### Work instruction
The full set of records needs to be retyped exactly.

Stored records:

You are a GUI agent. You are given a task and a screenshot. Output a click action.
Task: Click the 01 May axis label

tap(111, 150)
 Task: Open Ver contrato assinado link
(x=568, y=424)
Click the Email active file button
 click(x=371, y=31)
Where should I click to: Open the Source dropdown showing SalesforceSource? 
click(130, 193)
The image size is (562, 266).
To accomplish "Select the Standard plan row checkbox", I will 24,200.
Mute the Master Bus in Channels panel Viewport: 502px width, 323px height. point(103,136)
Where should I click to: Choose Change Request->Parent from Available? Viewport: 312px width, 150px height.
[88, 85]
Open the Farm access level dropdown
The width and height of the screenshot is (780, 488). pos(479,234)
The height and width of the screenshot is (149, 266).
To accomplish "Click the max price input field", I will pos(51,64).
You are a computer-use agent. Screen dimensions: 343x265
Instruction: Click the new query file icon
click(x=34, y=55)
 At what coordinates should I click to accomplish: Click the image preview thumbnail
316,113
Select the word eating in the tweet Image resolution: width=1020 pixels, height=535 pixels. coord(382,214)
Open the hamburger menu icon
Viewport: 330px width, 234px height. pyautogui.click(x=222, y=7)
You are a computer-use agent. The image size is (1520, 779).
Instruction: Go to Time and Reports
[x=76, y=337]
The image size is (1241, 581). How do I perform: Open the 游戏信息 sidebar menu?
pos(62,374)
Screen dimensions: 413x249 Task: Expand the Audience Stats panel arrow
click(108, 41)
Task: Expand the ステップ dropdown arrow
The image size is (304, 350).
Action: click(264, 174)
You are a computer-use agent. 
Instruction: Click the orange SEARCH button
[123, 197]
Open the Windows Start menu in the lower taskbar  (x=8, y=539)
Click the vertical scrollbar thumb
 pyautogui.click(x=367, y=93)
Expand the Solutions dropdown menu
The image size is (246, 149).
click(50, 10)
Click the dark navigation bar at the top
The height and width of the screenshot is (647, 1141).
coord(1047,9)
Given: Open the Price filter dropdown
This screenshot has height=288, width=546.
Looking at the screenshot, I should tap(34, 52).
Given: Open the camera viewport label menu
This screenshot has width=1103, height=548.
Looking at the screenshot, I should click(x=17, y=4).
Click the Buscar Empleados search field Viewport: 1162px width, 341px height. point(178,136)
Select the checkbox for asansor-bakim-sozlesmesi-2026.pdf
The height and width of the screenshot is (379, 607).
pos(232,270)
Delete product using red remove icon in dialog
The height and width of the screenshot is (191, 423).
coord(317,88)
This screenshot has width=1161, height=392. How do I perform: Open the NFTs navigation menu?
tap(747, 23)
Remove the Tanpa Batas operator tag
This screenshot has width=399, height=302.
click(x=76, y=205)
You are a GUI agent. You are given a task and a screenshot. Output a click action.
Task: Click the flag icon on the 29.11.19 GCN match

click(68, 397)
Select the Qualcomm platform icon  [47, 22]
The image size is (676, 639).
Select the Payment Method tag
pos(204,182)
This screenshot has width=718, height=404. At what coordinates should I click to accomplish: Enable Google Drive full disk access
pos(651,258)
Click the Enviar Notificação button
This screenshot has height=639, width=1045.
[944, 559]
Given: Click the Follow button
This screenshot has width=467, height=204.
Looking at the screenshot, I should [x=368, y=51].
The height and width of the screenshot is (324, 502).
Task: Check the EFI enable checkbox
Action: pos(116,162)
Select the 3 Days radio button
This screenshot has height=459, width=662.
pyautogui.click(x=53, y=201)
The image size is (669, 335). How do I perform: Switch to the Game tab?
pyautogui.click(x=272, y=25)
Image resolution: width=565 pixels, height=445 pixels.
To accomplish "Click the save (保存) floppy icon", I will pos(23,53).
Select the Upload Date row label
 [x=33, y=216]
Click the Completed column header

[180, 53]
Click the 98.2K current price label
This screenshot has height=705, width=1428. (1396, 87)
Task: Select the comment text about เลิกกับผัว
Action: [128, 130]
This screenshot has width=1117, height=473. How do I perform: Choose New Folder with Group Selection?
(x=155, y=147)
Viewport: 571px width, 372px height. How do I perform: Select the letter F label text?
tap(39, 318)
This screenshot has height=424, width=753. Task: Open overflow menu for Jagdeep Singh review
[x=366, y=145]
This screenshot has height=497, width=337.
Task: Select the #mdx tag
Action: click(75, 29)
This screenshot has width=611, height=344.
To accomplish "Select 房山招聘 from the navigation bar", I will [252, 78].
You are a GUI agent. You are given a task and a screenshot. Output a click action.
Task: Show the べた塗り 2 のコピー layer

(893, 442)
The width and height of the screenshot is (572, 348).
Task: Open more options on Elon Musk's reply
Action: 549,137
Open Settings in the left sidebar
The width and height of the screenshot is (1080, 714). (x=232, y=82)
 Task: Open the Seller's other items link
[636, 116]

### Response area
You are a GUI agent. You are given a task and a screenshot. Output a click action.
Task: Click the 01 May axis label

tap(111, 150)
 Task: Open Ver contrato assinado link
(x=568, y=424)
Click the Email active file button
 click(x=371, y=31)
Where should I click to: Open the Source dropdown showing SalesforceSource? 
click(130, 193)
The image size is (562, 266).
To accomplish "Select the Standard plan row checkbox", I will 24,200.
Mute the Master Bus in Channels panel Viewport: 502px width, 323px height. point(103,136)
Where should I click to: Choose Change Request->Parent from Available? Viewport: 312px width, 150px height.
[88, 85]
Open the Farm access level dropdown
The width and height of the screenshot is (780, 488). pos(479,234)
The height and width of the screenshot is (149, 266).
To accomplish "Click the max price input field", I will pos(51,64).
You are a computer-use agent. Screen dimensions: 343x265
Instruction: Click the new query file icon
click(x=34, y=55)
 At what coordinates should I click to accomplish: Click the image preview thumbnail
316,113
Select the word eating in the tweet Image resolution: width=1020 pixels, height=535 pixels. coord(382,214)
Open the hamburger menu icon
Viewport: 330px width, 234px height. pyautogui.click(x=222, y=7)
You are a computer-use agent. The image size is (1520, 779).
Instruction: Go to Time and Reports
[x=76, y=337]
The image size is (1241, 581). How do I perform: Open the 游戏信息 sidebar menu?
pos(62,374)
Screen dimensions: 413x249 Task: Expand the Audience Stats panel arrow
click(108, 41)
Task: Expand the ステップ dropdown arrow
The image size is (304, 350).
Action: click(264, 174)
You are a computer-use agent. 
Instruction: Click the orange SEARCH button
[123, 197]
Open the Windows Start menu in the lower taskbar  (x=8, y=539)
Click the vertical scrollbar thumb
 pyautogui.click(x=367, y=93)
Expand the Solutions dropdown menu
The image size is (246, 149).
click(50, 10)
Click the dark navigation bar at the top
The height and width of the screenshot is (647, 1141).
coord(1047,9)
Given: Open the Price filter dropdown
This screenshot has height=288, width=546.
Looking at the screenshot, I should tap(34, 52).
Given: Open the camera viewport label menu
This screenshot has width=1103, height=548.
Looking at the screenshot, I should click(x=17, y=4).
Click the Buscar Empleados search field Viewport: 1162px width, 341px height. point(178,136)
Select the checkbox for asansor-bakim-sozlesmesi-2026.pdf
The height and width of the screenshot is (379, 607).
pos(232,270)
Delete product using red remove icon in dialog
The height and width of the screenshot is (191, 423).
coord(317,88)
This screenshot has width=1161, height=392. How do I perform: Open the NFTs navigation menu?
tap(747, 23)
Remove the Tanpa Batas operator tag
This screenshot has width=399, height=302.
click(x=76, y=205)
You are a GUI agent. You are given a task and a screenshot. Output a click action.
Task: Click the flag icon on the 29.11.19 GCN match

click(68, 397)
Select the Qualcomm platform icon  [47, 22]
The image size is (676, 639).
Select the Payment Method tag
pos(204,182)
This screenshot has width=718, height=404. At what coordinates should I click to accomplish: Enable Google Drive full disk access
pos(651,258)
Click the Enviar Notificação button
This screenshot has height=639, width=1045.
[944, 559]
Given: Click the Follow button
This screenshot has width=467, height=204.
Looking at the screenshot, I should [x=368, y=51].
The height and width of the screenshot is (324, 502).
Task: Check the EFI enable checkbox
Action: pos(116,162)
Select the 3 Days radio button
This screenshot has height=459, width=662.
pyautogui.click(x=53, y=201)
The image size is (669, 335). How do I perform: Switch to the Game tab?
pyautogui.click(x=272, y=25)
Image resolution: width=565 pixels, height=445 pixels.
To accomplish "Click the save (保存) floppy icon", I will pos(23,53).
Select the Upload Date row label
 [x=33, y=216]
Click the Completed column header

[180, 53]
Click the 98.2K current price label
This screenshot has height=705, width=1428. (1396, 87)
Task: Select the comment text about เลิกกับผัว
Action: [128, 130]
This screenshot has width=1117, height=473. How do I perform: Choose New Folder with Group Selection?
(x=155, y=147)
Viewport: 571px width, 372px height. How do I perform: Select the letter F label text?
tap(39, 318)
This screenshot has height=424, width=753. Task: Open overflow menu for Jagdeep Singh review
[x=366, y=145]
This screenshot has height=497, width=337.
Task: Select the #mdx tag
Action: click(75, 29)
This screenshot has width=611, height=344.
To accomplish "Select 房山招聘 from the navigation bar", I will [252, 78].
You are a GUI agent. You are given a task and a screenshot. Output a click action.
Task: Show the べた塗り 2 のコピー layer

(893, 442)
The width and height of the screenshot is (572, 348).
Task: Open more options on Elon Musk's reply
Action: 549,137
Open Settings in the left sidebar
The width and height of the screenshot is (1080, 714). (x=232, y=82)
 Task: Open the Seller's other items link
[636, 116]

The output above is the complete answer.